# Proof that there exists a 3-regular graph for any graph with $k$ vertices, with $k \geq 4$ and $k$ even

Last time, we looked at some concepts in graph theory. In particular, we looked at the ideas of a simply connected graph, the degree of a particular vertex, what edges and vertices are, and some other related concepts. Here, I want to tackle a proof that has a nice way of visualizing the result.

**Theorem**: *There exists a 3-regular graph for any simply connected graph with $k$ vertices where $k$ is even and $k \geq 4$.*

To show this, remember that we have to show this statement holds for *any* even number of vertices that is greater or equal to four. As such, we could try and show this statement on a case by case basis, but it’s going to take a lot of time. In fact, it would take infinitely long, since we need to do it for every even number. We don’t want to do that, so we will have to come up with a better method.

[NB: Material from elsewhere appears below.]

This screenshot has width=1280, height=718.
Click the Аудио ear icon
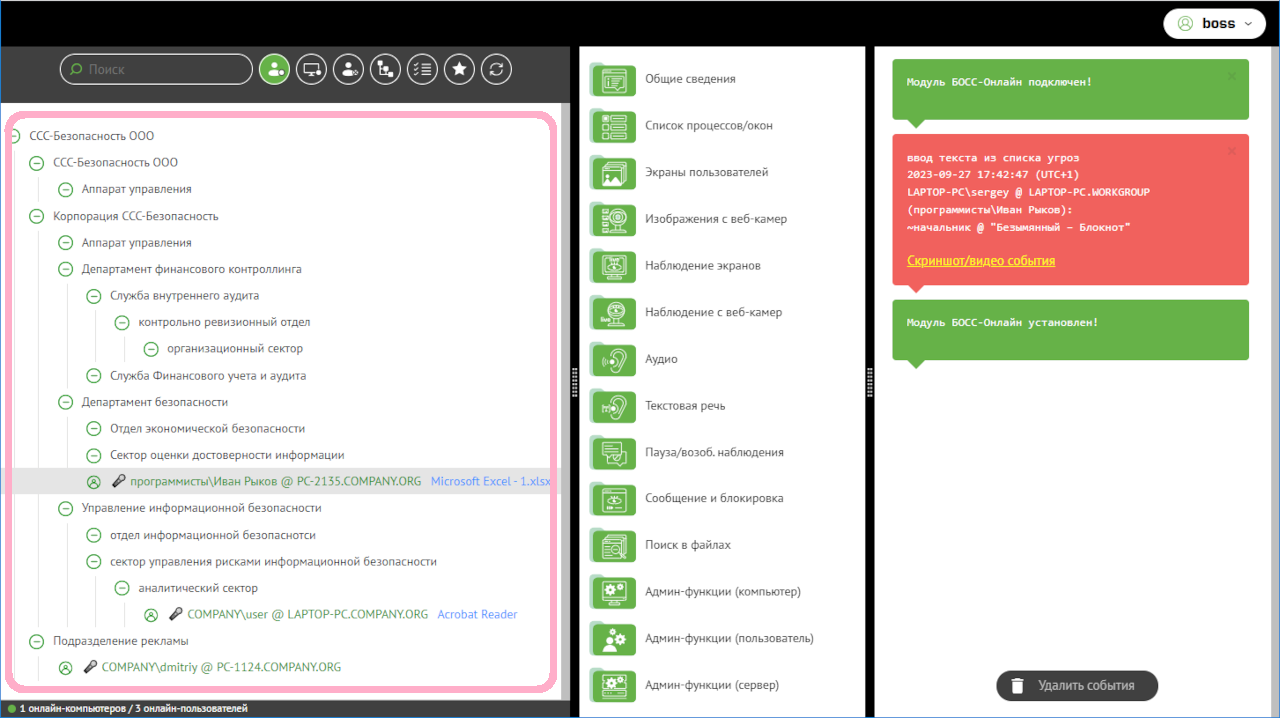tap(613, 359)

This method is called induction.

If you want to get a quick primer on induction, you can read my post here. Briefly though, the idea of induction is to show that the base case holds, then to assume that the $k$ holds, and finally prove that the $k+1$ case holds. If you fulfil these requirements, then you’ve shown that the statement is true for all $n$ (in relation to your base case, of course).

So let’s begin with our base case, which is when our graph has four vertices. Our goal is to construct a graph on four vertices that is 3-regular. In other words, we want each of the four vertices to have three edges that are incident with it. Furthermore, the graph is simply connected, so we don’t have any loops or parallel edges. After trying a few examples, you’ll quickly find that the only possibility is what we call the *complete* graph on four vertices, denoted $K_4$. This simply means that all of the vertices are connected to each other.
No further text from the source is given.